More questions follow: What is BP gonna do for the dead wildlife — throw some money at the family of the dead dolphin I saw today? Why are you gonna blame the 27 dead sea turtles on the commercial fishermen? We get a bum rap all the time and we know it’s yall. … Why did we come back this far as a community only to see it destroyed for good because of a lack of initiative? Why don’t you stop all of this infighting and do something? …

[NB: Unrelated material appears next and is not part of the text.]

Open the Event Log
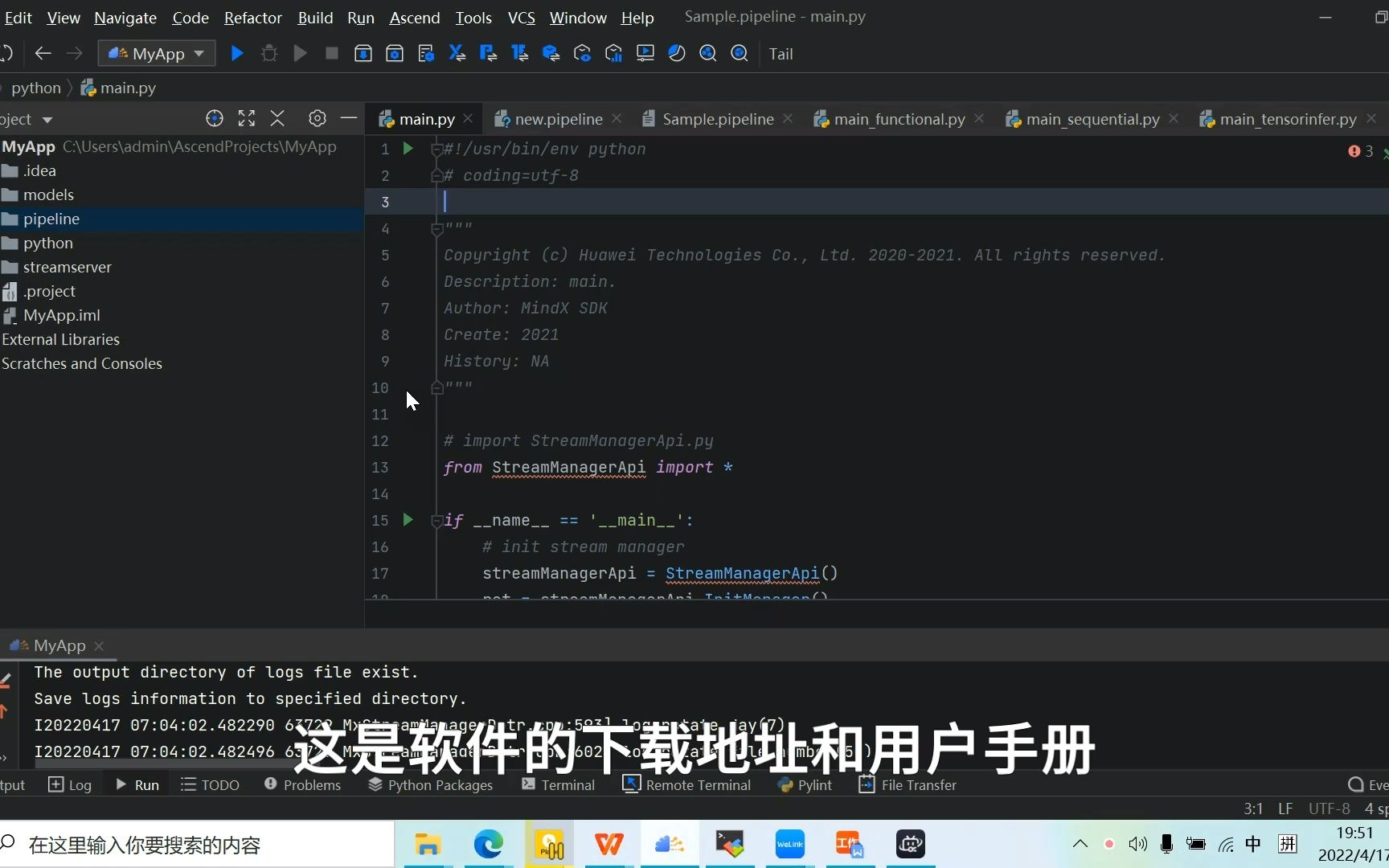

Why did the pay get cut by 40 percent today for deckhands, and more for captains? Don’t they understand that the people in charge of telling fishermen who can and can’t go out for the Vessel of Opportunity program are corrupt, and they’re giving all the work to their friends while others sit by their boats and starve? Don’t you know we ALL want to work? Don’t you understand the infighting this is causing in our already stressed-out and anxious community? …

We’ve been a friend to oil, but waiting until it washes up, we’re watching everything die — why aren’t we out there running up and down the coast 24 hours a day? What are we doing sitting here? … Why isn’t anybody letting Kevin Costner and his brother come down and do their thing? BP has got the resources and capability to get their help.

The owner of a marina at Shell Beach gets heated while describing how he took a water sample with metallic flakes in it. Miles of dead fish, and they open the oyster season back up. “ARE YOU TRYIN’ TO KILL SOMEBODY?,” he bellows. “Nobody seen ANYBODY test a GODDAMN thing, and if they did, they wouldn’t tell the truth anyway.”

A quiet lady, who has been standing in line for at least 45 minutes, finally gets her turn. She holds up a Ziploc freezer bag of pills and says she has been to the E.R. three times since the burning started. She needs to know when the wind is coming this way, so she can evacuate — or she will literally die.

And that’s a wrap. At least we got to see the Coast Guard lie to our faces, and howl along with each other about the end of Louisiana fishing life as we know it.